2. MARILYN MONROE'S LEGS (beauty elsewhere) (6:53)
3. NOISE OF YOU (5:16)
4. STORY OF BLOOD feat. Weyes Blood (7:32)
5. TIME STANDS STILL (5:21)
6. MOONSTRUCK (Nico's Song) (5:31)
7. EVERLASTING DAYS (5:02)
8. NIGHT CRAWLING (4:54)
9. NOT THE END OF THE WORLD (6:17)
10. THE LEGAL STATUS OF ICE (7:24)
11. I KNOW YOU'RE HAPPY (5:15)
12. OUT YOUR WINDOW (5:14)
Maintenant dans sa neuvième décennie sur Terre, John Cale a toujours été un collaborateur. Depuis ses premiers jours et les plus expérimentaux aux côtés de La Monte Young et la relation créative complémentaire mais stimulante qu'il a eue avec Lou Reed, à travers son travail post-Velvets avec tout le monde, de Terry Riley et Squeeze à Brian Eno et Danger Mouse, Cale est probablement le seul artiste qui a travaillé à la fois avec Nick Drake et les Stooges - et absolument le seul pour qui cela semble complètement naturel.

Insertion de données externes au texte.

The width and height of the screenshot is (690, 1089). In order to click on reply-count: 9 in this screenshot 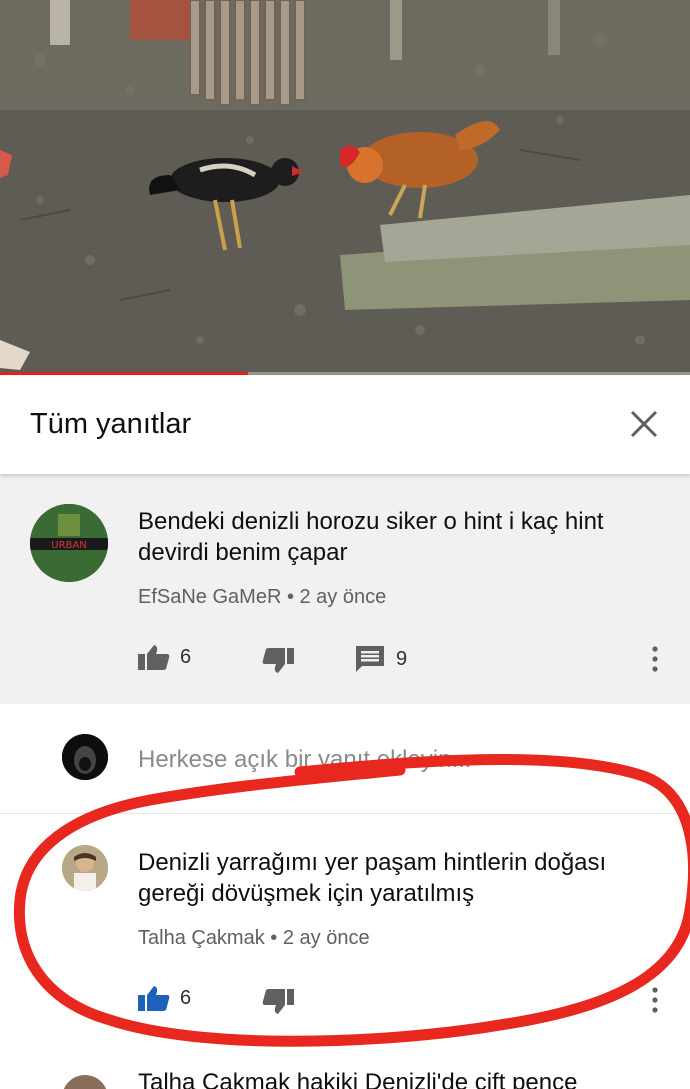, I will do `click(402, 658)`.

Pourtant, alors qu'il vient d'avoir 80 ans, il peut être compréhensible que l'on regarde la liste des invités de MERCY, bondée comme elle l'est avec des artistes contemporains à la mode comme Animal Collective, Sylvan Esso, Fat White Family, Weyes Blood et d'autres. – et pensez que Cale a peut-être décidé de se pencher en arrière et de laisser les enfants cool prendre le volant pour une version art-rock du Supernatural de Santana. Rien ne pourrait être plus éloigné de la vérité; c'est vraiment un album de John Cale, s'alignant (autant qu'un album de John Cale le peut) avec ses prédécesseurs les plus immédiats. La dernière décennie a vu Cale travailler davantage avec des textures électroniques bruyantes, et MERCY se hérisse d'un futurisme sombre et dissonant.

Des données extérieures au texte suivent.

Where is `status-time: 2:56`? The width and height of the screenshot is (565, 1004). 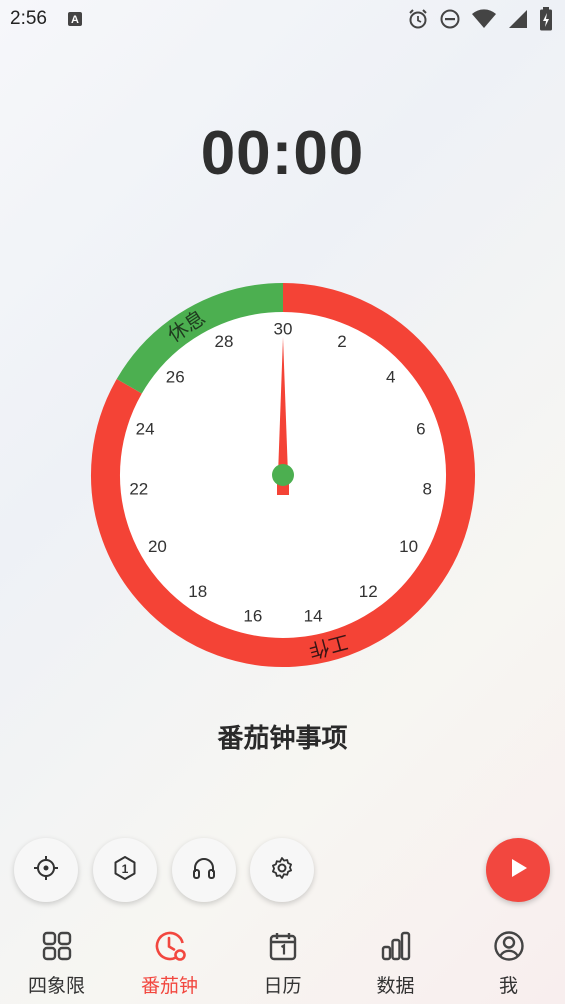 status-time: 2:56 is located at coordinates (28, 18).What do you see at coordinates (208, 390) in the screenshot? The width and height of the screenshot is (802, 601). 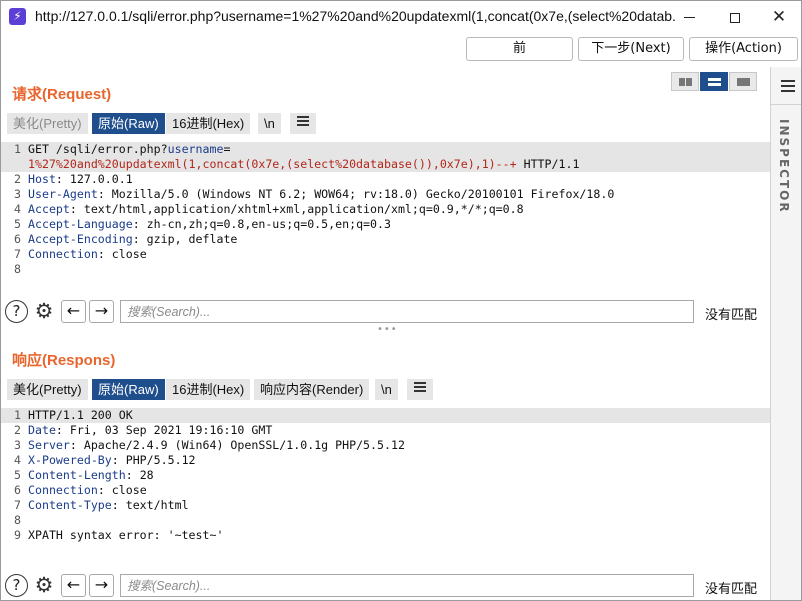 I see `tab-response-hex: 16进制(Hex)` at bounding box center [208, 390].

C'est - un peu comme FOREVERANDEVERNOMORE, la plus récente sortie du co-conspirateur de longue date Brian Eno - un disque profondément pessimiste, évoquant les périls uniques de notre dystopie récente ainsi que l'inévitable prise en compte de sa propre mortalité.Alors que quelques numéros solo comme "NOISE OF YOU" sont doux et directs, Cale travaille dans un mode résolument extravagant pendant une grande partie du disque, amenant ses collaborateurs pour le trajet. Que ce soit en les utilisant comme un léger filigrane (les voix de Sylvan Esso s'enregistrent à peine comme un écho dans l'ombre du puissant chant de Cale sur "TIME STANDS STILL") ou en permettant à leurs excentricités d'incliner l'axe de l'ambiance d'une chanson (la façon dont Animal Collective parvient à interpoler la mélodie de "Video Killed the Radio Star" rend "EVERLASTING DAYS" beaucoup moins morbide qu'il ne l'est en réalité), il y a clairement une voie à double sens avec ces interactions. Le plus alléchant est peut-être "MARILYN MONROE'S LEGS (beauty another)" avec Actrice, un morceau qui commence par une ambiance glitchy et dissociée, pour se fondre dans une œuvre d'art électronique musclée avec la voix de Cale qui tient à peine. Tout au long, Cale aborde ce travail comme un artiste qui a la moitié de son âge ; il se défie continuellement (ainsi que ses auditeurs et collaborateurs) avec un travail toujours aventureux, parfois beau, parfois un peu désagréable, mais jamais ennuyeux.